Pharmacists have been acknowledged as a “key, but underutilized resource” in the harm reduction space, according to a brief published by the National Alliance of State and Territorial AIDS Directors (NASTAD),21 because of not only their accessibility but also their ability to develop genuine relationships with the patients in their care. “The profession of pharmacy is well-poised to have a positive impact on reducing opioid-related harm on both individual and population levels,” wrote the authors of a 2022 review of the pharmacist’s role in the opioid crisis, which was published in Substance Abuse and Rehabilitation.22
Dispensing naloxone, screening for HIV infection, dispensing HIV pre- or postexposure prophylaxis (PrEP, PEP), and providing syringe service programs are just a few of the harm reduction methods in which pharmacists can engage. However, there are challenges, ranging from stigma around PReP and PEP medications in certain patient populations to patient access in rural areas and varying state-level legal authority for pharmacists to prescribe these medications. Not every state grants pharmacists the legal authority to dispense naloxone to patients without a prescription from a primary care provider, and there are several limiting factors around the sale of nonprescription syringes, including individual pharmacists’ personal beliefs.
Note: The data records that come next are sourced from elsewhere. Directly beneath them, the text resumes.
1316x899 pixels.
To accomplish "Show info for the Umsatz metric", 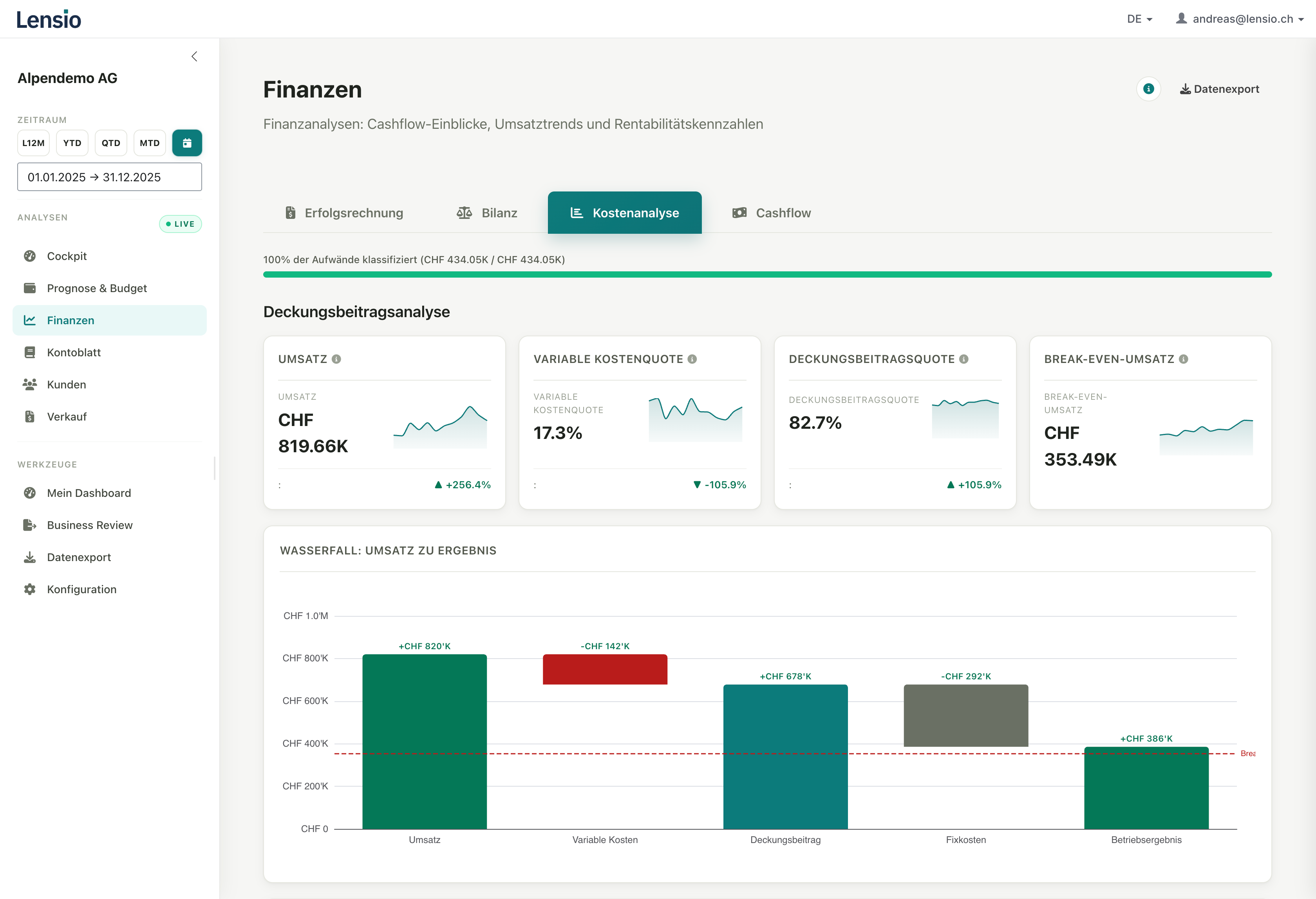I will pyautogui.click(x=336, y=358).
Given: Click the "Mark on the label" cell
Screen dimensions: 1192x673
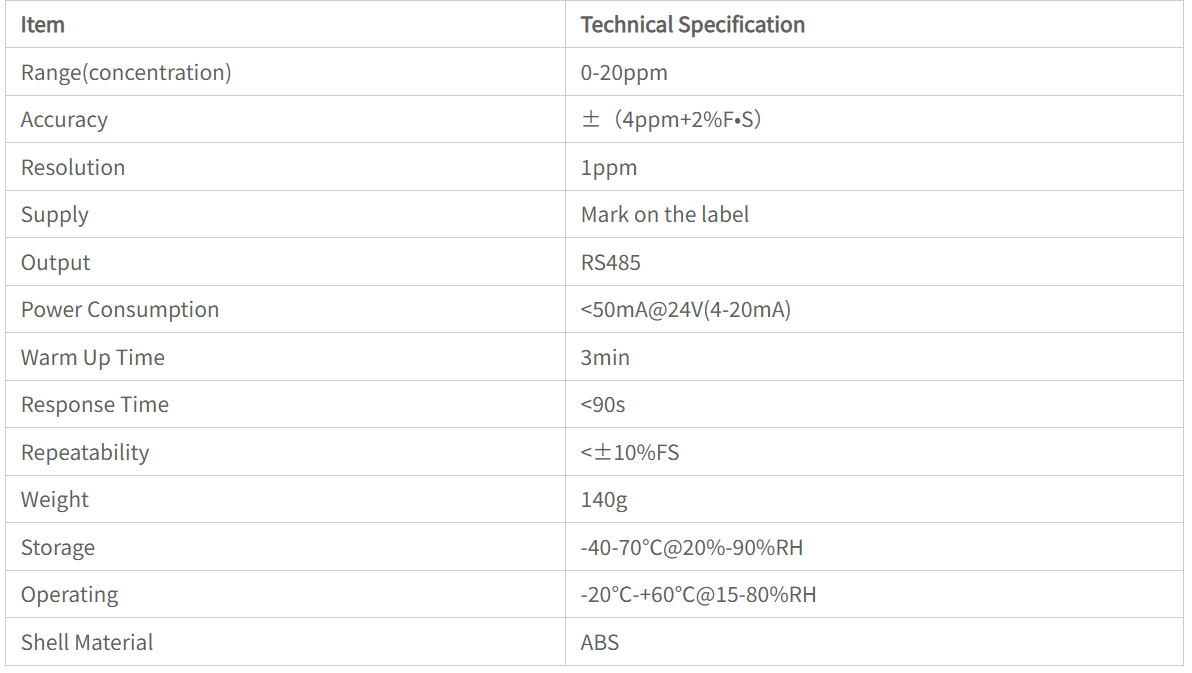Looking at the screenshot, I should 664,215.
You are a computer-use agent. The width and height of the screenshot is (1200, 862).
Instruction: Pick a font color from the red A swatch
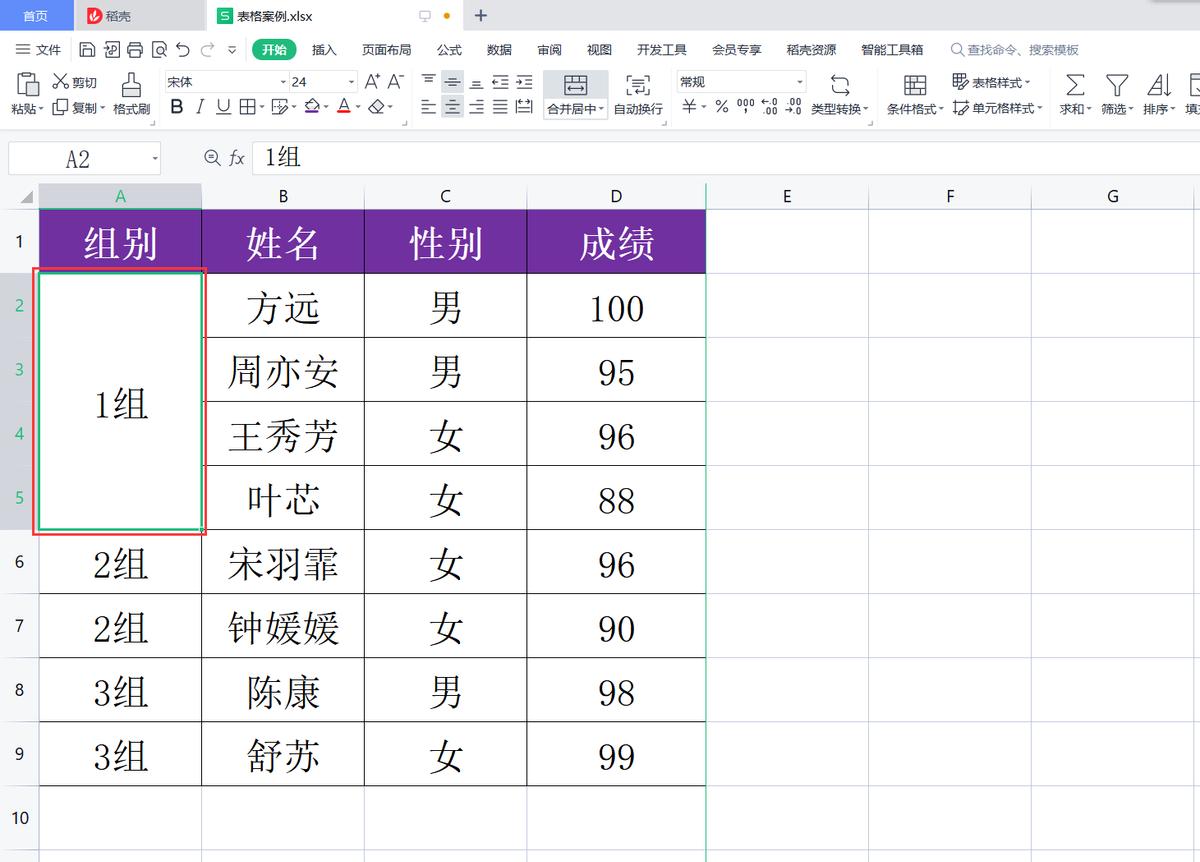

Much like the substance use they are designed to address, syringe services programs, or needle exchange programs, face stigma of their own.23,24 But despite that stigma, data suggest that these programs are associated with positive outcomes, including an approximately 50% reduction in the incidence of HIV and HCV, and, when combined with medication-assisted therapy for opioid use disorder, can reduce HIV and HCV transmission by more than two-thirds. Crucially, research has found that syringe service programs do not increase drug use; instead, they may actually provide support and motivation to people who inject drugs to change their behaviors and enter treatment or rehabilitation programs.25
Researchers have analyzed the data from the 2015 Scott County outbreak and have largely concluded that the timely implementation of harm reduction efforts likely could have prevented the HIV outbreak before it began.13 Today, legislators, policy makers, and health care providers are more aware than ever of the importance of harm reduction efforts in protecting individuals and communities. In many jurisdictions, community pharmacists remain at the center of these efforts. A comprehensive approach, inclusive of community pharmacists, “can have a profound impact, especially in marginalized communities,” wrote the authors of a NASTAD blog post.26 “By granting pharmacists the necessary legal authority, [they] can offer the essential resources of naloxone, nonprescription syringes, and PrEP and PEP services—effectively empowering [people who use drugs] and preventing HIV transmissions,” they concluded.